Implementing a Data Readiness Workflow

When starting a new data science project, it is a good practice to implement some simple data readiness steps. In this context, data readiness refers to the acquisition, [light] preprocessing, and storage of data that will be used for the project.

A good process can be automated and should allow traceability - which helps when quality issues or questions about provenance arise. The process should also provide data source consistency for team members.

The following is a simple standard for data readiness which provides a directory structure for storing data and logic (i.e. scripts) and standards for workflow. The workflow follows a general extract, transform, load (ETL) pattern. This is intended for small scale projects with static data requirements. Projects that require dynamic or near real-time data should use different methods.

Directory Structure

The following directory structure is used to store logic and data. To make things easier, I wrote a python script to generate this skeleton template.

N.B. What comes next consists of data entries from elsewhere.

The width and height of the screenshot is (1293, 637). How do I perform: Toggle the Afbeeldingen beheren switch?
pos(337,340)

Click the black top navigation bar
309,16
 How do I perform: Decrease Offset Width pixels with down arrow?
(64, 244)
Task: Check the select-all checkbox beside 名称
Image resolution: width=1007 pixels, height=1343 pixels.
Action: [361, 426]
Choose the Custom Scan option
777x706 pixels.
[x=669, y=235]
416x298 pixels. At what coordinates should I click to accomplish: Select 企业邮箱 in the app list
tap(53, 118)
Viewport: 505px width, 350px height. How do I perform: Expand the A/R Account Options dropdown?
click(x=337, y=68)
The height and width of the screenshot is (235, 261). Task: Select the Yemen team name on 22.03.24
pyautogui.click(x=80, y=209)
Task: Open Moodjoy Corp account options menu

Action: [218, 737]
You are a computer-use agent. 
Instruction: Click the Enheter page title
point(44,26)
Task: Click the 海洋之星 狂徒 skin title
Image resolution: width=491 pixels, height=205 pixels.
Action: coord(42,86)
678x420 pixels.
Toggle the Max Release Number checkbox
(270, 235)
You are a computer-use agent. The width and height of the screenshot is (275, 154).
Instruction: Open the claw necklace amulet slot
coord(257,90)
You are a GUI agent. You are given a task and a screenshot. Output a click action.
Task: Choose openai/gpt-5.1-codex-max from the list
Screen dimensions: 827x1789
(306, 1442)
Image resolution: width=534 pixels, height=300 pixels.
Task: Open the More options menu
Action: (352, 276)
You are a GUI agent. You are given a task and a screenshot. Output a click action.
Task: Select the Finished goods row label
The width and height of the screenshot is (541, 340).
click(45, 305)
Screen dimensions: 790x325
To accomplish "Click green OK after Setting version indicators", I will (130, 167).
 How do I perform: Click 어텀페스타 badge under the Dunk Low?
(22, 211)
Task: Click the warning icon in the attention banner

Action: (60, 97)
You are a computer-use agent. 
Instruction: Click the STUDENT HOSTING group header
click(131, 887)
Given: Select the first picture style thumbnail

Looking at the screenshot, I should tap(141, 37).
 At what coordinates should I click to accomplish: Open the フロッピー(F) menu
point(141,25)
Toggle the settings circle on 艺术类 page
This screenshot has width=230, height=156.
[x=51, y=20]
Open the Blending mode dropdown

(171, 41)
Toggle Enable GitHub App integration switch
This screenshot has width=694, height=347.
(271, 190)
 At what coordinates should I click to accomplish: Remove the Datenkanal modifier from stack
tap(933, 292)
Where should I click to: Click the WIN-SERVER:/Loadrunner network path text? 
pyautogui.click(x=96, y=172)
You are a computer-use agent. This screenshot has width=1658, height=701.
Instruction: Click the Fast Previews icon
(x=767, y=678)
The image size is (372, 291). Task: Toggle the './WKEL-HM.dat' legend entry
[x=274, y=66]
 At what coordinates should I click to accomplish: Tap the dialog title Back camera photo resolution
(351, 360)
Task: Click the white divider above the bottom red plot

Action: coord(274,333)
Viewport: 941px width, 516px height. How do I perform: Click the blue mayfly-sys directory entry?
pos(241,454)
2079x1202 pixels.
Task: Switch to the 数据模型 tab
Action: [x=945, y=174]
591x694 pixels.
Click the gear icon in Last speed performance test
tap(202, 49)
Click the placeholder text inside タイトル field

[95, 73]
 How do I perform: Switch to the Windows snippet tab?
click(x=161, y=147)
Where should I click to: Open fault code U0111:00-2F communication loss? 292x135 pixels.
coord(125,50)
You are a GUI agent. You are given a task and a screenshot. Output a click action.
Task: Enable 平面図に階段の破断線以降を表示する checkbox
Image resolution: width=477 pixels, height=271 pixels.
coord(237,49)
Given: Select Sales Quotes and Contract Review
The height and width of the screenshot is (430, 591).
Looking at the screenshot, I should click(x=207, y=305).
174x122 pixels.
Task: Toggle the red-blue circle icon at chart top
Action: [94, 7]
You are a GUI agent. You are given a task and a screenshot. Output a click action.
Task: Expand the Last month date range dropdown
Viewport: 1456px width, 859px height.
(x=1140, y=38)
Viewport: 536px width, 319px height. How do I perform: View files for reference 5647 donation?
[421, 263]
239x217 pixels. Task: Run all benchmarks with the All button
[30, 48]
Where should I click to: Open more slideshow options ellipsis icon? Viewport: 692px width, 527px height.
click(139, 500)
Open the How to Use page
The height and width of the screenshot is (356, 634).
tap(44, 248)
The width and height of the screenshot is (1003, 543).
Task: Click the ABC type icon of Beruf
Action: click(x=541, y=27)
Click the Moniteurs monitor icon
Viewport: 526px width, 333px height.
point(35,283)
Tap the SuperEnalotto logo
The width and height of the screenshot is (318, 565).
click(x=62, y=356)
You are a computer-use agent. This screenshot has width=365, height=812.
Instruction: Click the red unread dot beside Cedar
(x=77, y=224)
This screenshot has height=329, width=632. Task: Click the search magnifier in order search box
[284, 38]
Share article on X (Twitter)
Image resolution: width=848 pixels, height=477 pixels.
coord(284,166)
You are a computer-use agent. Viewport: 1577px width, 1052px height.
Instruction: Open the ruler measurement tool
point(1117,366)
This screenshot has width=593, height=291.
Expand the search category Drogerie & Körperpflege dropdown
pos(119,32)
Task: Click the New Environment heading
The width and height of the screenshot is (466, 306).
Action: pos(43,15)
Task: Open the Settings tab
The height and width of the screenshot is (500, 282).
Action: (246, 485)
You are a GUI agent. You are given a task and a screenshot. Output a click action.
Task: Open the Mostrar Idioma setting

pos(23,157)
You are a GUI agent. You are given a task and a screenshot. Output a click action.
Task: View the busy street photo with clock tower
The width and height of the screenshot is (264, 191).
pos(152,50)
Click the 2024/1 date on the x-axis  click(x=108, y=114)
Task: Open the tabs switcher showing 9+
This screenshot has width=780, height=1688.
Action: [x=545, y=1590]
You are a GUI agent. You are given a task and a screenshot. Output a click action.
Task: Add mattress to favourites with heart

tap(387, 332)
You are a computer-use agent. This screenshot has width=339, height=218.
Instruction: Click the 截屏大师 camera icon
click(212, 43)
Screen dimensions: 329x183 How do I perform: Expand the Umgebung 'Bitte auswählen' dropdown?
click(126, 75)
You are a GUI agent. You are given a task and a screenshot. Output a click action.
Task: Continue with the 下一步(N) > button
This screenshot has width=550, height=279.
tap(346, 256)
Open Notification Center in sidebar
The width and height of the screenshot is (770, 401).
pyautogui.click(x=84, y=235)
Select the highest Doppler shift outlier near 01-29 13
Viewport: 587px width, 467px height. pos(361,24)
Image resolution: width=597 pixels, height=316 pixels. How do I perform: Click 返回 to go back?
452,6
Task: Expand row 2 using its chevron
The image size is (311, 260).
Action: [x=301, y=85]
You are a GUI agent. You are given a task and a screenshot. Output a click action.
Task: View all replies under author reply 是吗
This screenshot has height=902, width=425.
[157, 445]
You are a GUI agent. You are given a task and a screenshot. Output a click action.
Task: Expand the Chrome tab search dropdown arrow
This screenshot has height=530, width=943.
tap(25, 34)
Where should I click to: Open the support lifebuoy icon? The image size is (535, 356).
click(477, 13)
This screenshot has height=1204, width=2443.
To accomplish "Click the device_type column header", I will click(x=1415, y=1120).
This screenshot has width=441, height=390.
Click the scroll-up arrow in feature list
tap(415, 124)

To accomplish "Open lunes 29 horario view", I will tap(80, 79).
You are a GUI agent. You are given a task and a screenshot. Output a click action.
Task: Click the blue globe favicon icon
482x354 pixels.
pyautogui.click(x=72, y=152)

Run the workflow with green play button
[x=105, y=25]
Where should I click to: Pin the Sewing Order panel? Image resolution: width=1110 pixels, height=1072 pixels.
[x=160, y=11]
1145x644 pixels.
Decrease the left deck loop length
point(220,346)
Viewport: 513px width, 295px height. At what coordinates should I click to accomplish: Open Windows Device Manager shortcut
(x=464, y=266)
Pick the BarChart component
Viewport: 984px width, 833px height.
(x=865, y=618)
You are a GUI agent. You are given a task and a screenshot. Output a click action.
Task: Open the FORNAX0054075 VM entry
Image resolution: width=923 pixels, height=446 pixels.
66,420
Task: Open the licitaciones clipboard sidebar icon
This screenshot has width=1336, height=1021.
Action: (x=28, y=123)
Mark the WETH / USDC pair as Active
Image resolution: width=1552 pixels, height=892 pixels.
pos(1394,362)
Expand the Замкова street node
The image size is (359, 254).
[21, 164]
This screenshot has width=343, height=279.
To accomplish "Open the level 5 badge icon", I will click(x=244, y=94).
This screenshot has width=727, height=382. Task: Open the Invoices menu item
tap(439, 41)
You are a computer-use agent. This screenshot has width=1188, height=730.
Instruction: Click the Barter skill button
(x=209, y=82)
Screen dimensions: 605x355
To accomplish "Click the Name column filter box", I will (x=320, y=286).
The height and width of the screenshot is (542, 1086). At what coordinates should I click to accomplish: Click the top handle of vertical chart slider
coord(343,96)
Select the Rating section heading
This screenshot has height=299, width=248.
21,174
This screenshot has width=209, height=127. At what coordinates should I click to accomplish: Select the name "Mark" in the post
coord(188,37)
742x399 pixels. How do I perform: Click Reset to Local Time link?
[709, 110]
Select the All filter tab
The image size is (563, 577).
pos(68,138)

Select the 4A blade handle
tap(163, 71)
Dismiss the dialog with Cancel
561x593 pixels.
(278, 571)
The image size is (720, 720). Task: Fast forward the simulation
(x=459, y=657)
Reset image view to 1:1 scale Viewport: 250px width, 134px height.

etl\extract Scripts to move src files to stage/src
etl\load Scripts to load tables from stage/tbl to production system
etl\local Local storage for source files obtained manually
etl\stage\src Landing zone for raw source files
etl\stage\tbl Landing zone for final data tables
etl\stage\tmp Landing zone for intermediate processed data tables
etl\transform\build Scripts to build final tables (stage/tbl)
etl\transform\prep Scripts to preprocess src files (stage/tmp)

Workflow

This workflow is listed in sequence of task execution [extract, transform-prep, transform-build, load]. Dependencies should exist from task to task, but not within a task. For multi-person teams, work can be divided by task and/or system. For example, with systems {x,y} and staff {a,b,c}:

Table 1: divided by system

	E	T	L
x	a	a	a
y	b	b	b

Table 2: divided by task

	E	T	L
x	a	b	c
y	a	b	c

Data

The stage is a transient area used to store files transferred from external systems, intermediate tables, and final tables
The stage is designed to be deleted or overwritten as ETL scripts re-create the content at runtime
Source files obtained manually (e.g. email attachment) should be stored in the etl\local directory
The etl\local directory should not be deleted at runtime

Extract

Script Repository	`etl\extract`
Data Source	external or `etl\local`
Data Destination	`etl\stage\src`

An extract script transfers source files from an external source or the etl\local directory to the etl\stage\src directory on the local machine
Generally one extract script can be created for each system or file
Name scripts according to the external system or system and file (e.g. uci.py or uci_iris.py)

Transform

Transform scripts prepare intermediate tables and build final tables

Transform - Prep

Script Repository	`etl\transform\prep`
Data Source	`etl\stage\src`
Data Destination	`etl\stage\tmp`

A prep script performs common pre-build steps on a source file such as format conversion and column name standardization
Prep scripts are useful to limit repetition in build scripts (e.g. when a single source file is used to build multiple tables)
Name scripts according to the source file (e.g. iris.py)

Transform - Build

Script Repository	`etl\transform\build`
Data Source	`etl\stage\src` or `etl\stage\tmp`
Data Destination	`etl\stage\tbl`

A build script creates the final table and contains steps such as joins, reshaping, conversion, and casting
A single build script should exist for each table
Name scripts according to the final table name (e.g. iris.py)

Load

Script Repository	`etl\load`
Data Source	`etl\stage\tbl`
Data Destination	data repository

A load script transfers final tables from etl\stage\tbl to the project data repository, hopefully at a location all team members can access.